- SELECTION -
⟨
The object to dollar cost averaging is to invest a set amount of money at regular intervals so the average cost of shares tends to even out the market's peaks and troughs. Your dollars purchase fewer shares when the market is up, but they buy more when it's down.

 

While you may not achieve the positive results of buying at the market's low point and selling at its high point, neither will you suffer the consequences of doing the opposite. On average, in a generally rising market, you have the opportunity to accumulate wealth over time in a systematic, organized way.

 

In the long run, it doesn't matter when you start, just that you start. Over a long enough period, it makes little difference whether the market was up or down when you began.

 

Making monthly additions to your account allows you three times as many opportunities to benefit from favorable market swings as investing on a quarterly basis. On the other hand, of course, it provides three times as many chances for your account to be adversely affected by market swings. The more frequently you invest and the longer you keep investing, the smoother the average-share-cost line becomes.

 

A market decline can mean bargain prices. Unless you are selling shares, a fund's price quote in the daily paper is not relevant for anyone who is not planning to sell, so don't panic if it is down. In fact, a downturn provides the opportunity to buy more shares at attractive prices—shares that have the potential to grow in value when the market finally turns upward.

 

Be prepared to weather a sustained market decline. Keep in mind that in order for dollar-cost averaging to work, you must be prepared to commit the financial resources and have the resolve to make the contributions on each appointed date.
⟩
- COLLECTED MATERIAL -
⟨
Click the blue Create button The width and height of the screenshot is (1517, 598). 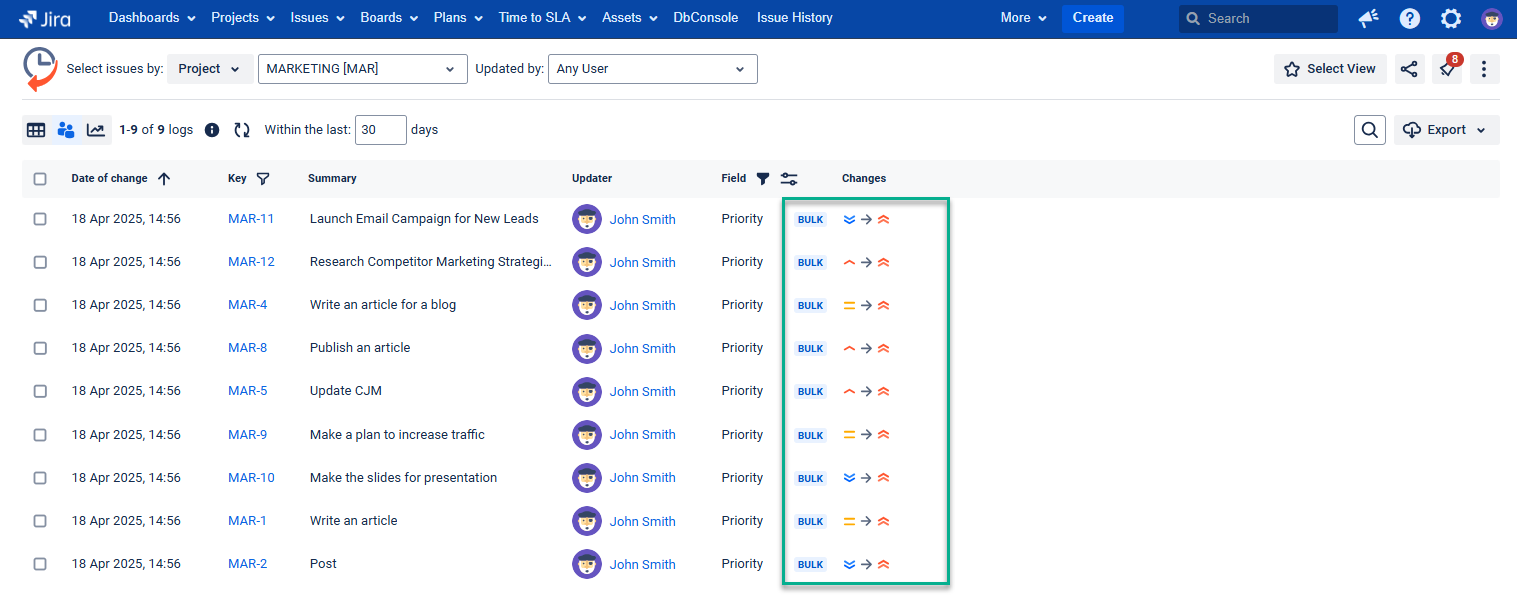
⟩
- TASK REQUIREMENTS -
Continue the dollar-cost averaging text from its last sentence, adding a few more paragraphs in the same style.

- REPLY -
 

Regular investing does not ensure a profit and does not protect against loss in declining markets. Investors should consider their ability to invest continuously during periods of fluctuating price levels.

 

Example

 

In the figure below, we explain how effective dollar cost averaging works. For example, there are two investors, investor A and investor B. They both buy a mutual fund initially priced at $5 per share. They each invest $100 per month into their respective fund regardless of what happens to the fund price. The mutual fund that investor A buys generally grows over the year and ends at $10 per share. The mutual fund that investor B buys, however, drops and stays low for the entire year and finally ends up at $5 per share. 

Table 1

Which investment will provide the better return?

Before we answer the question, let’s look at the numbers. If we add up all the shares investor A bought through the year we end up with 173 shares. To get the ending value of investor A, we multiply the number of shares (173) by the ending price ($10 per share) to get an ending value of $1730. To get the ending value of investor B we multiply the number of shares (410) by the ending price ($5 per share) to get an ending value of $2050. So investor B ended up better.

Initially looking at the graph, you would assume that investor A had a better investment than investor B, but you would be wrong! Why did investor B do better? Because when you are dollar cost averaging you are buying the same dollar amount each month, but you buy more SHARES when the stock price drops. Look at the month of May for investor B; he bought 66 shares compared to only 17 shares for investor A.

Investor B ended up with more than twice the number of shares than investor A because the fund price stayed low throughout the year, thus purchasing more shares each month.

On another point, if the investors purchased a “lump sum” at the beginning of the year, then investor A would have doubled his investment in the end while investor B would have finished back where he started.

The advantage of dollar cost averaging is you don’t know what the markets will do in the future so you protect your assets by buying into the market gradually.